As the exhibition’s curator Sergio Risaliti tells us, “These spaces have seen works by John Currin, Glenn Brown, Luca Pignatelli and Ali Banisadr, in dialogues that have helped to bring together historical times and genres, form and content without distinction, and splits between past and present. Now it’s the turn of Anj Smith, who continues in this critical and methodological approach.

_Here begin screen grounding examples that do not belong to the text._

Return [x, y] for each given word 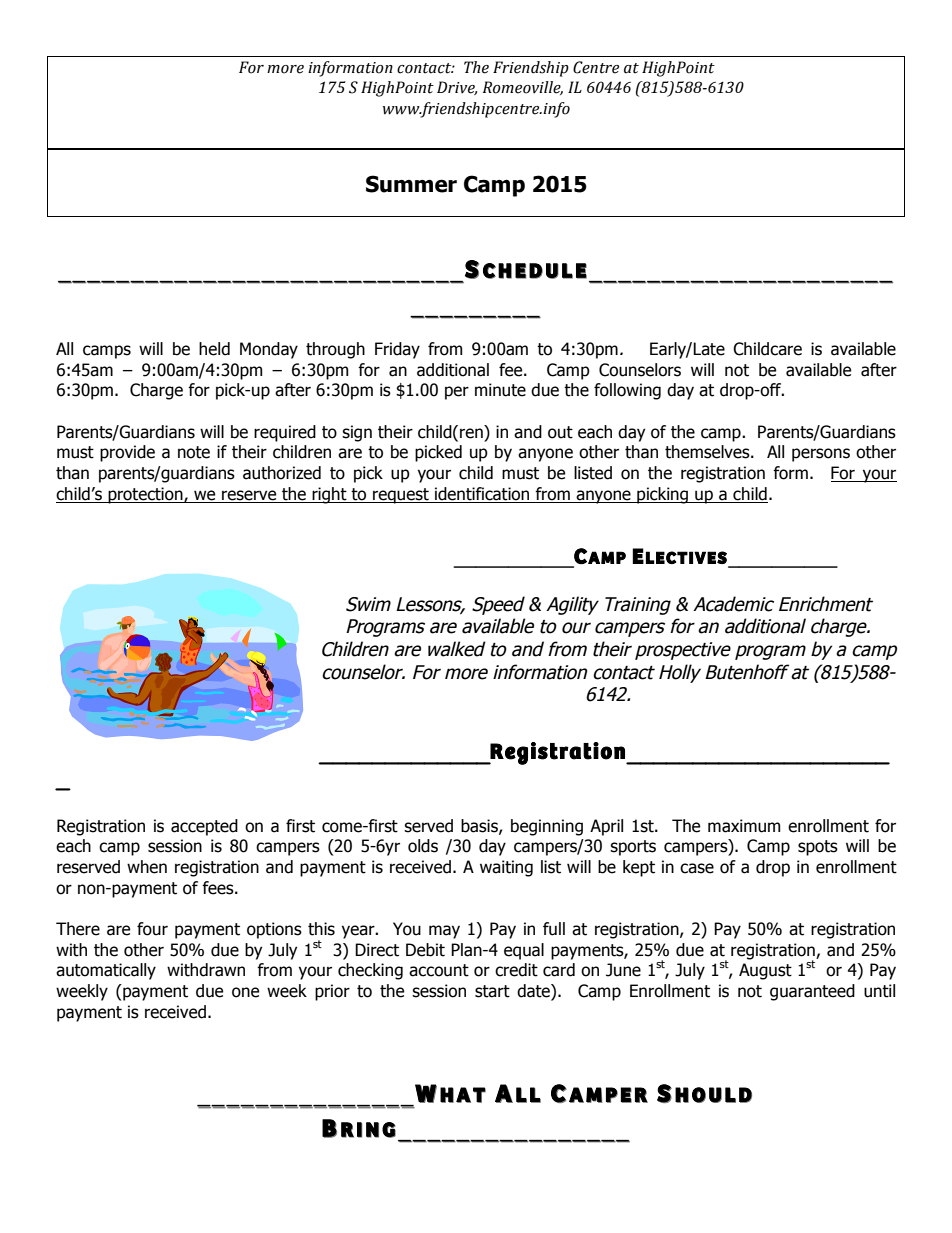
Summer [411, 184]
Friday [397, 350]
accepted [204, 827]
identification [482, 495]
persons [821, 455]
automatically [106, 971]
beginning [547, 827]
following [627, 391]
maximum [744, 826]
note [194, 452]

Smith is an international artist with a refined and sophisticated pictorial language that intertwines obscure psychology, recontextualised juxtaposition, fashion and nature in compositions which are bound to seduce and arouse curiosity, even in the smallest of the works, in which the material achieves Renaissance-like exquisiteness.
Anj Smith’s paintings could be defined as small Wunderkammern, in which the whimsical, alchemical spirit of Mannerism seems to reemerge in an utterly contemporary guise, with the addition of the disconcerting truth concealed among the folds of reality and the most charismatic imagery”.

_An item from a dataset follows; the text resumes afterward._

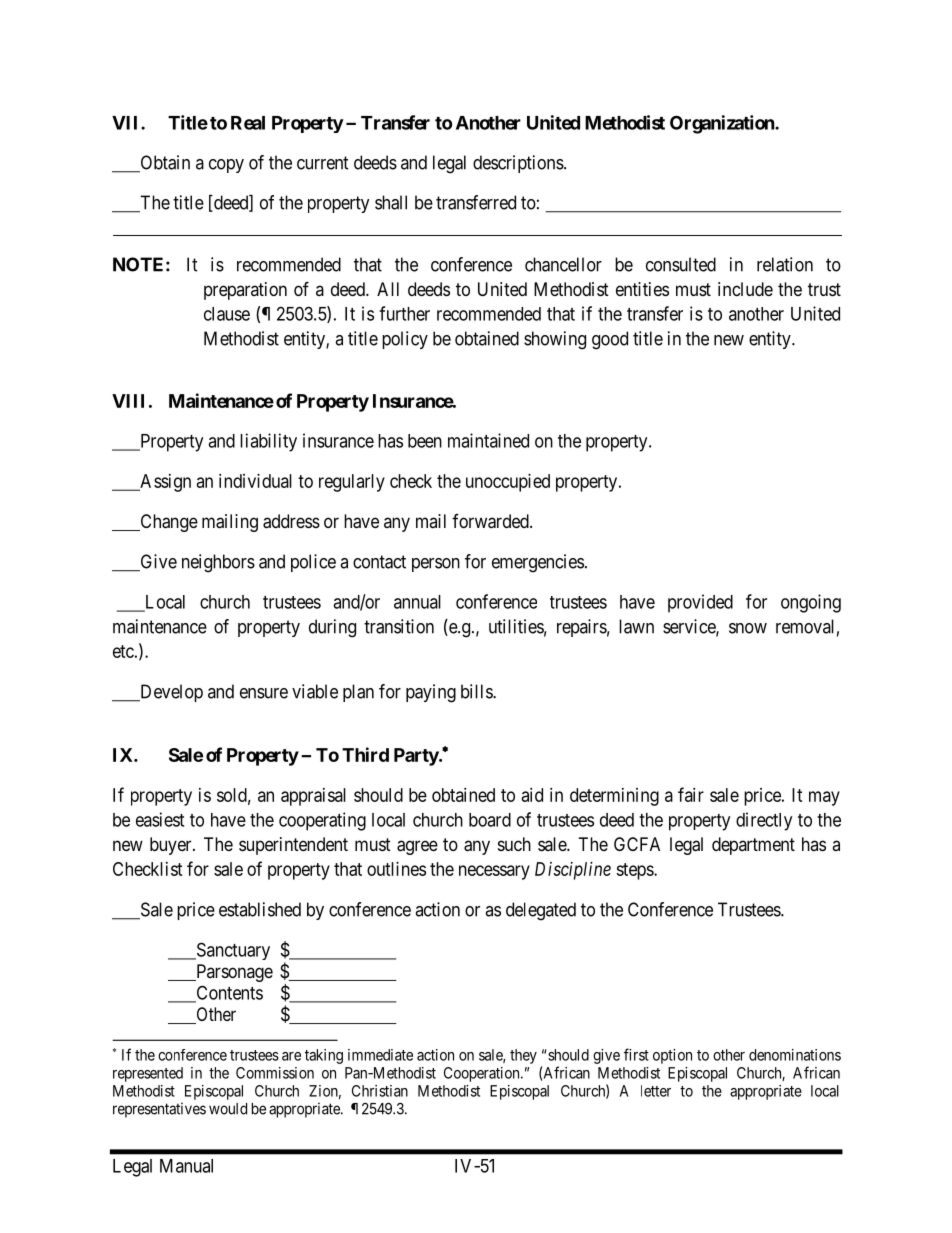 This screenshot has width=952, height=1233. I want to click on letter, so click(656, 1091).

The paintings are created with all the mastery of a medieval miniaturist or a Flemish-Renaissance still-life artist, and are on a par with the work of certain maestros of ancient times.
Nevertheless, her artistry never displays nostalgia or narcissism: “My work is influenced by Persian miniaturism, by Bosch and Botticelli, by Dutch still lifes, and by the sets created at the Théátre du Châtelet in Paris for the Russian Ballet”, says the artist. But this is only the starting point, the means by which to experience and illustrate an authentic contemporary feeling.